Ukraine
Summary
Regarding the impact of sanctions on Russian economy, both panels generally agreed that it will lead to a recession in Russia. Regarding the impact on the European economy and the future of the dollar hegemony, both panels expressed great uncertainty.
We see some divergence regarding the global impact of Russain invasion of Ukraine. The experts panel tended to agree more that it will noticeably reduce global growth and raise global inflation than did the PhD panel.
Question A
The fallout from the Russian invasion of Ukraine will be stagflationary in that it will noticeably reduce global growth and raise global inflation over the next year.
Select Explanations
- Inflation – yes, not sure about the growth, bc know little about the role of gas in industry (seems that gas prices are a bigger concern now)
- Greater defense spending could boost GDP. COVID in China is also a concern.
- Energy and Commodities are inputs to a lot of industries.

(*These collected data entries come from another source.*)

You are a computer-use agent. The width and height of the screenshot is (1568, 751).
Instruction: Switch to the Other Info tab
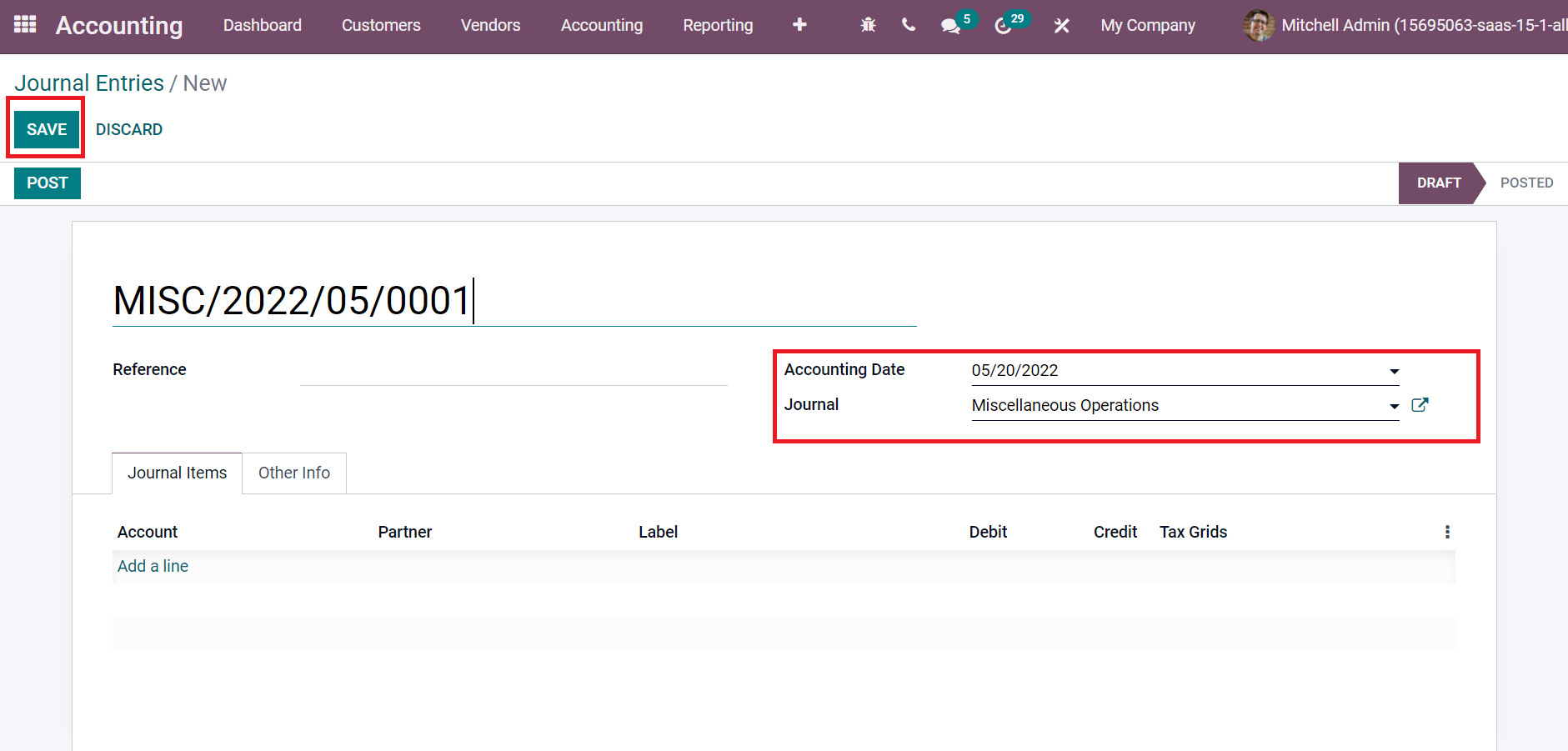click(294, 473)
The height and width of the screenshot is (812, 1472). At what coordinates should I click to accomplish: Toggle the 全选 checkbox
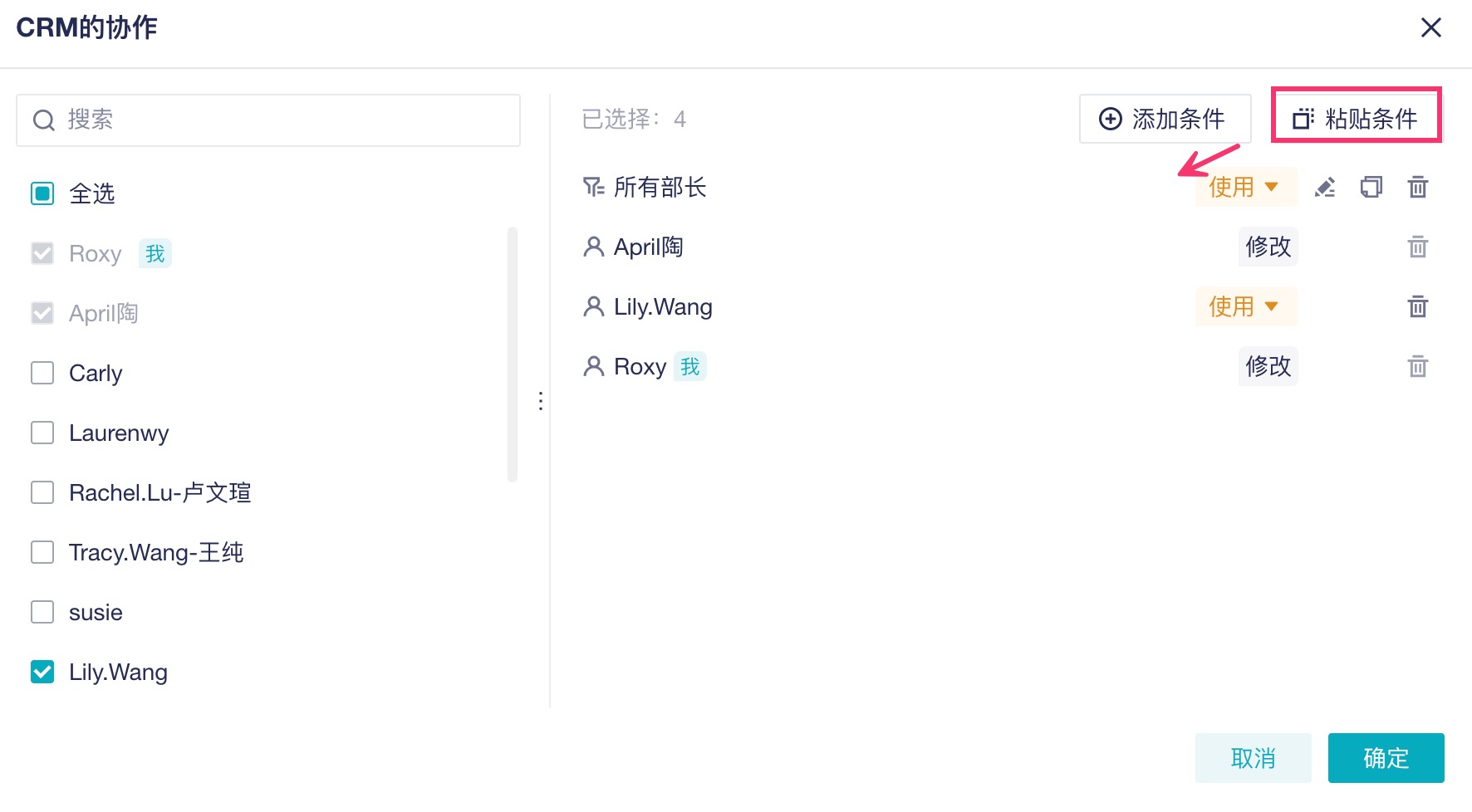coord(42,193)
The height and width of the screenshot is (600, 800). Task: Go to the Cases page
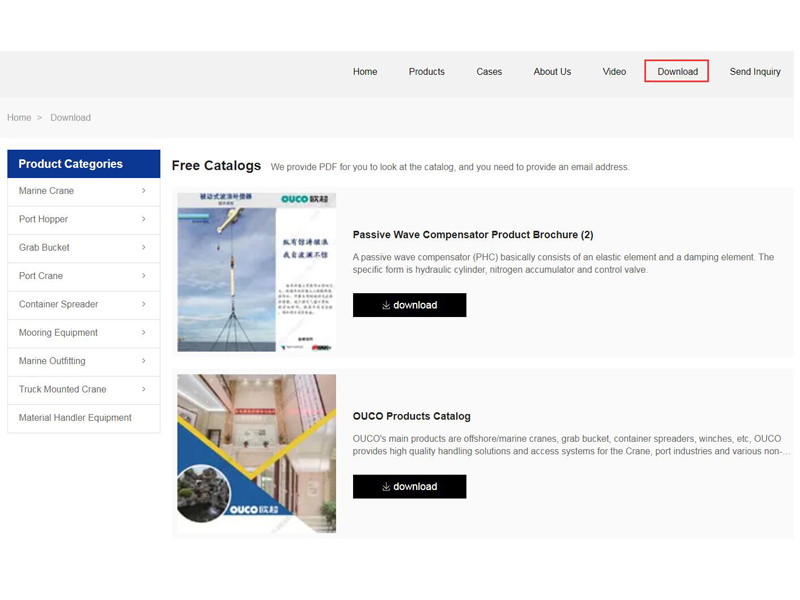[489, 72]
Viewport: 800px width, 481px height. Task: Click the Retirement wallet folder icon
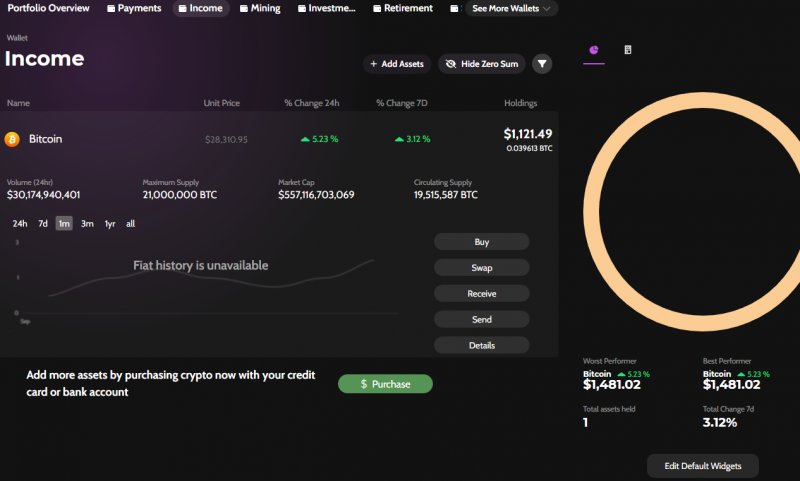click(x=377, y=8)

- I’m optimistic that substitution away from Russian imports, even in the short/medium run, will dampen the negative effects, globally speaking. This substitution channel seems to be the important one argued in the working paper on this topic by Ben Moll et al.

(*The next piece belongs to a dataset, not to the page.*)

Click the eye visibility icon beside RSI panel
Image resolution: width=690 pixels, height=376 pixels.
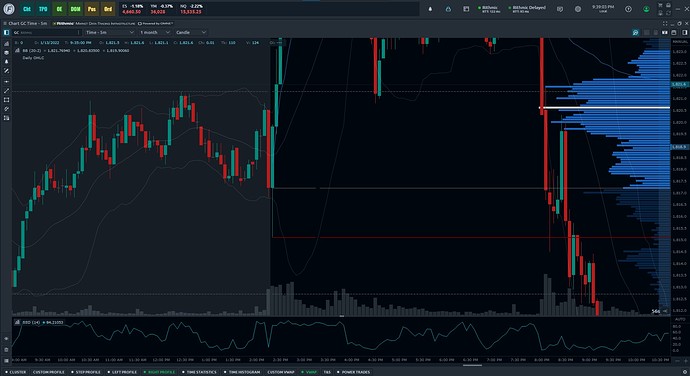pyautogui.click(x=6, y=339)
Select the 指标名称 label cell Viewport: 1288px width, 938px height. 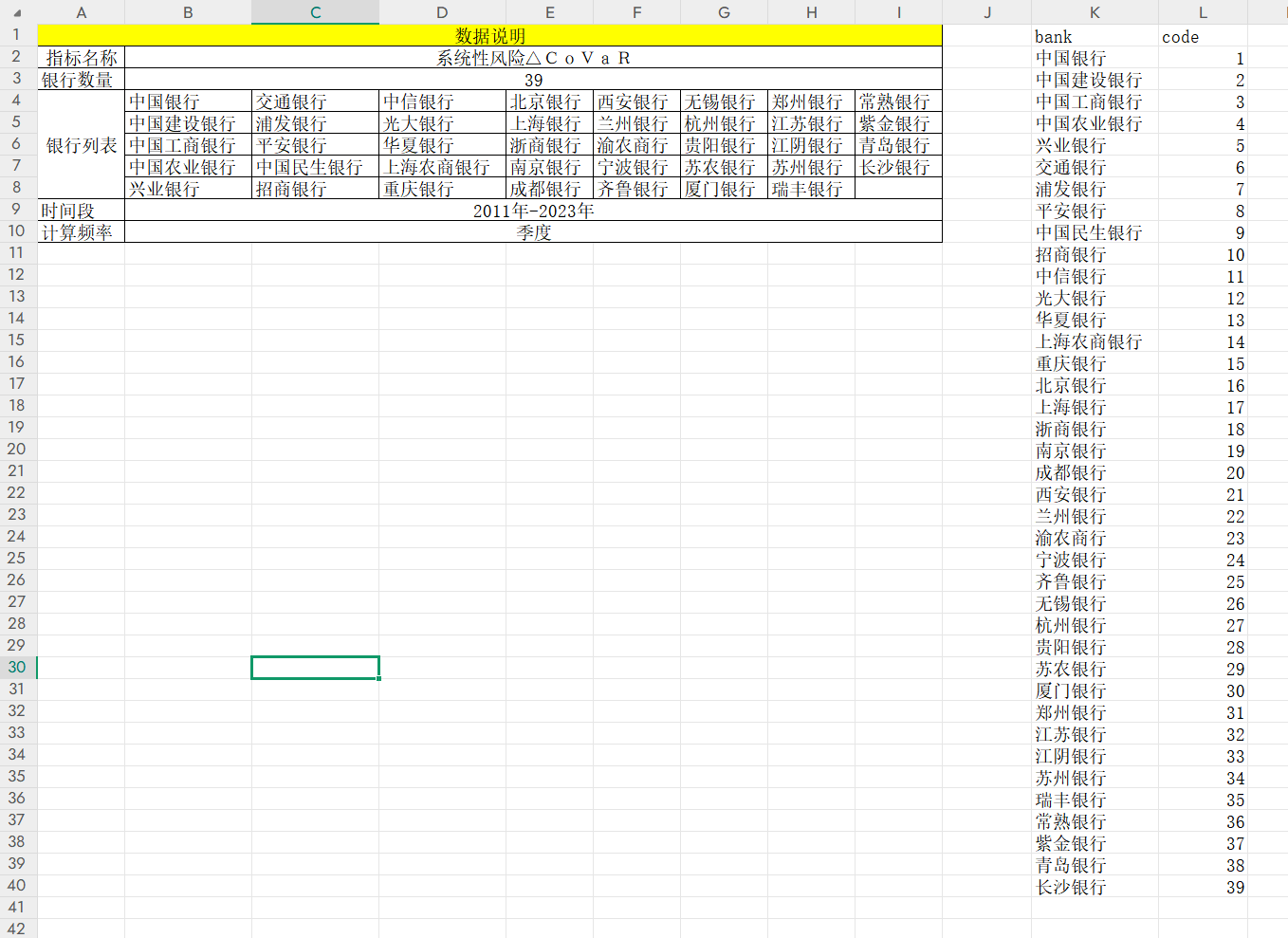pyautogui.click(x=82, y=58)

- The Russian economy is small and mostly dependent on oil. Biggest risk seems to be the wheat shortage which could cause famines in Africa and the Middle East, with potential for further consequences.
Question B
The economic and financial sanctions already implemented will lead to a deep recession in Russia.
Select Explanations
- Currency fall –> 20% inflation , fall in c and i. Employment shock from companies leaving -> further decline in income
- Putin is unpredictable. If Russian pulled out today, I’m not sure how deep the recession would be. If he carries on to the point of collapsing the financial system (increasingly likely) then deep recessions seems a natural consequence.

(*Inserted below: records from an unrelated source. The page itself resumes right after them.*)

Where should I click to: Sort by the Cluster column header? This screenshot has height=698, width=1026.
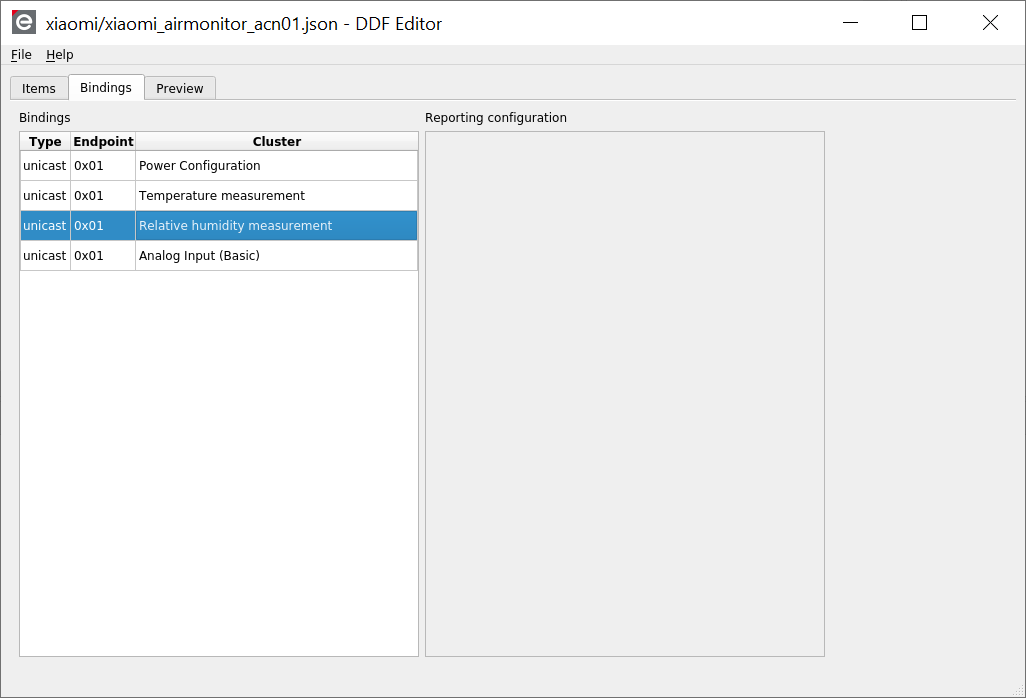276,142
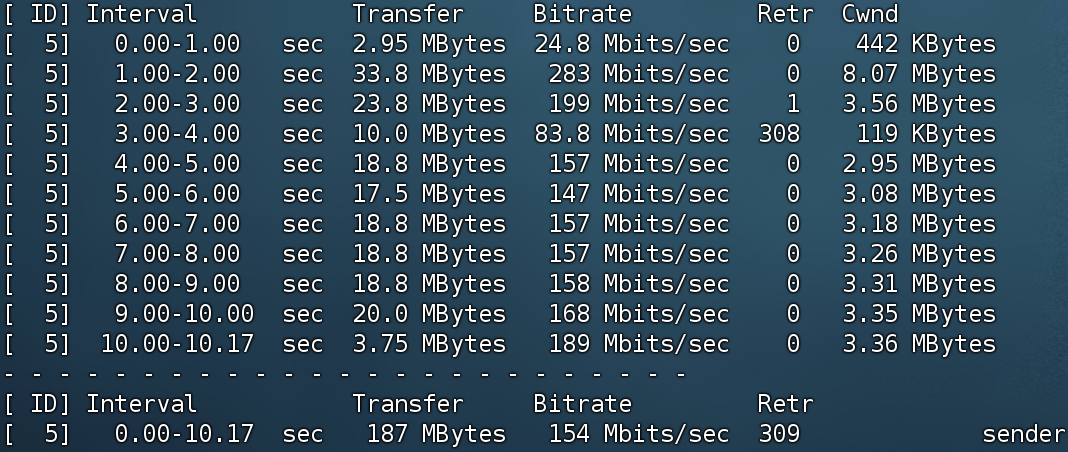Click the 283 Mbits/sec bitrate reading
The image size is (1068, 452).
pos(639,74)
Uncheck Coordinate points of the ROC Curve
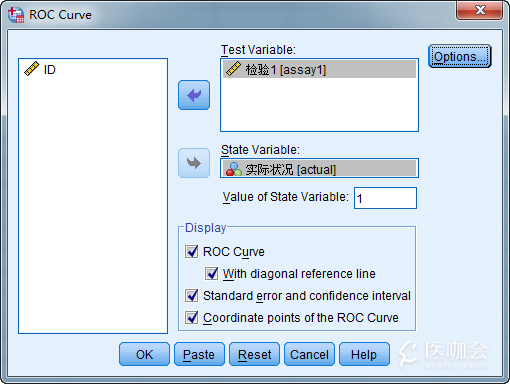The image size is (510, 384). point(192,318)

- They had to shut down their main plant for tanks because of missing intermediates. Since tanks will have a high importance, this speaks to the severity of sanctions. There’s also an erosion of trust with seizing of Western assets.
Question C
Targeting the Russian economy through a total ban on oil and gas imports carries a high risk of recession in European economies.
Select Explanations
- Recession seems a likely adjustment side effect while the energy market reconfigures
- Baqaee et al say the impact will be small. Investment in new infrastructure would help.
- In the short term, not in the long term.
- I would wager there is a high risk or recession from this policy, but it might be quite mild in countries. Clearly the magnitude of the recession is more important than just the sign, and a high risk of a low-cost event may carry different considerations than a low risk or a high-cost event.
- 1973
Question D
Weaponizing dollar finance is likely to lead to a significant shift away from the dollar as the dominant international currency.
Select Explanations
- Don’t know much about the topic. Have a feeling that there’s already been a trend in moving away from dollar (for other reasons)?
- The dollar is being used against bad actors. Other currencies eg RMB have exposure to arbitrary seizure.
- It’s very hard to move from that euqilibrium.
- If the weaponization is successful, is the power of the dollar not proven, or even strengthened as a threat, on the global stage? If the weaponization fails, then the dollar is merely revealed to be already weak?
- I’d assume that Russia develops substitutes in the long run. It already wants oil (or gas?) to be paid in Rubles. There’re existing contracts for now. But in the long run, I would imagine that Russia can insist on being paid in rubles. Not sure if it will be incentive compatible in the long run for Russia though.